Joshua and Caleb sang two songs at the World Missions Conference at First Baptist Church Valdosta GA last night. They did a great job, and the theme for the evening seemed to be, “to make Him known, and to make Him famous.” Once they had finished their songs they sat down with me and right about the time they reached my pew the director of worship was directing the congregation to turn to a certain page in the hymnals. I reached for the hymnal and began looking for the page when Caleb looks up at me and asks, “dad, what is this?”
I explained that it was a hymnal, a book with songs written in it. It is a way for everyone to know the music and the words for particular songs. By this time we had begun to sing, and I showed him how to follow along by sliding my finger over the words and lines. Caleb caught on quickly, and it was at this point that I laughed to myself. I realized that even though my children have been in church their whole lives, that the boys at the age of nine, had never used a hymnal.
There are churches all over the nation that have been planted and use projectors and media instead of a hymnal, and because of this there will be a generation that will never know what a hymnal is nor how it was used. I am not commentating on the value of one over the other, but I am glad that my children will be able to experience both. There should however be some way of showing children how church has “been done” over the centuries so that a respect for history can be appreciated. My generation seems to disdain things like organs, hymnals, “dressing up”, but what they put in it’s place is not necessarily new, only new adaptions of older ways of doing things. It is amazing to me how the church goes from one way of doing things to another, thinking they are “cutting edge.” Let me give you an example.

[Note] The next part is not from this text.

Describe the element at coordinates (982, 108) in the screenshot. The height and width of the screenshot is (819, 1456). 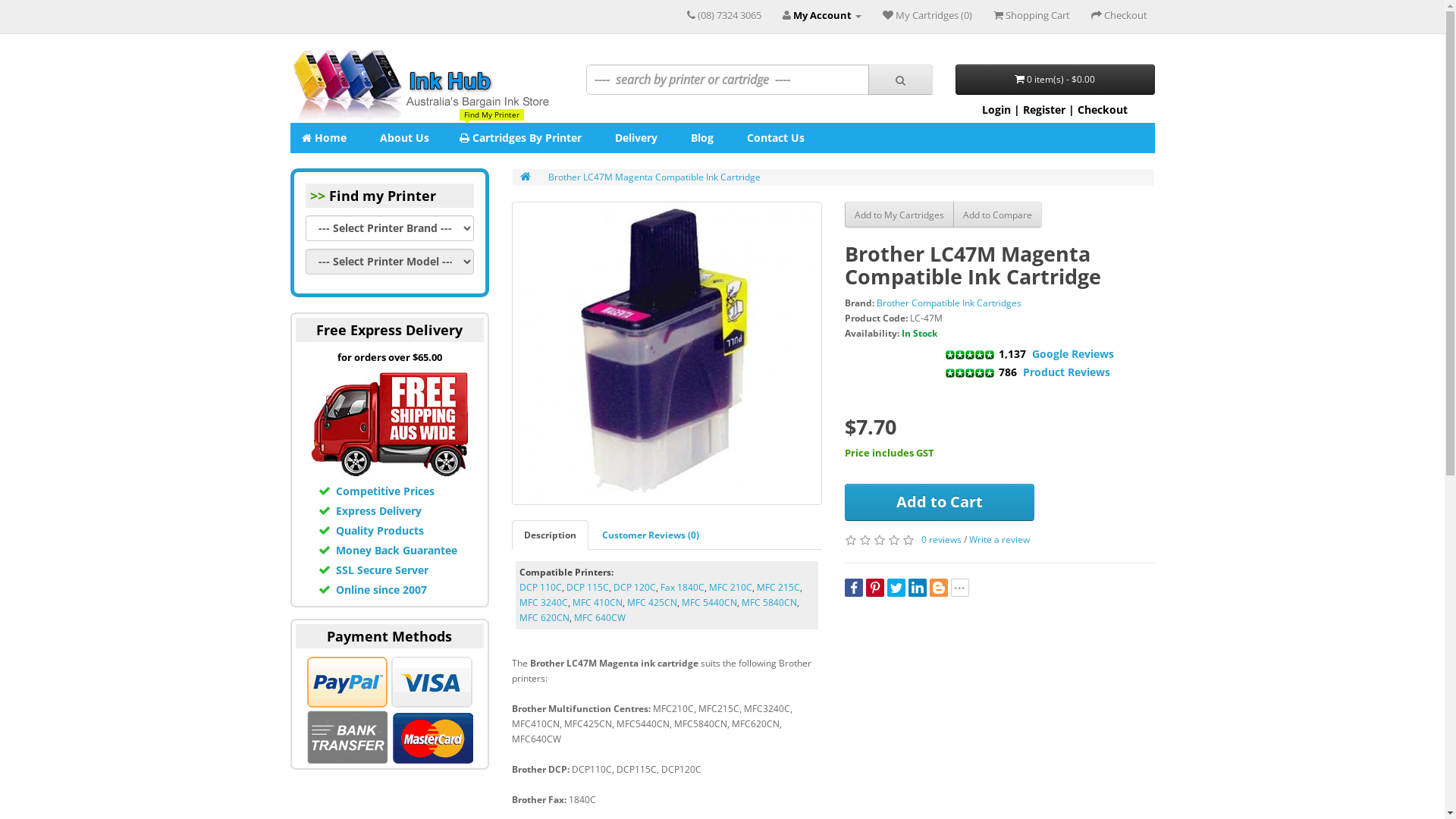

The churches in Europe hundreds of years ago desired to teach the Scriptures to the masses of people who would come to their services. The problem was that most people were unable to read. So in order to teach them the stories of the Bible they had glass cut depicting images of the gospel, or they had statues placed throughout the worship area depicting various personalities of the Bible. The pinnacle of these depictions was Jesus on the cross. The problem was that eventually these statues became idols where people would pray to specific “saints,” and the method of teaching became corrupted. So protestants correctly did away with the statues, and Jesus on the cross in its houses of worship. The hymnal is a very useful tool for a congregation to follow a specific song, and still be “on the same page.”
But there are many (of my generation) who feel that it had become limited in the repertoire of songs and to sing songs outside of the hymnal were discouraged. So they got rid of it all together. But to not appreciate the songs that are in it, is just as foolish as discouraging the new doctrinally sound songs that have been written by artists today. We must be careful to not corrupt a method of teaching (or worship) nor to do a way with it if it is accomplishing its intended purpose. We must also, at the same time allow new ways of teaching and worship into our services. The universal church is generally slow to change. This is good in that most fads come and go without affecting the church with heresy. But at the same time good methods of worship and teaching are ignored (or even falsely discredited simply because it is new). The church as a whole, as it abides in Christ  and seeks to be obedient and faithful to Him will be able to accurately negotiate these treacherous waters.
So perhaps I will add writeÂ church history appreciation for kids to my “to do” list.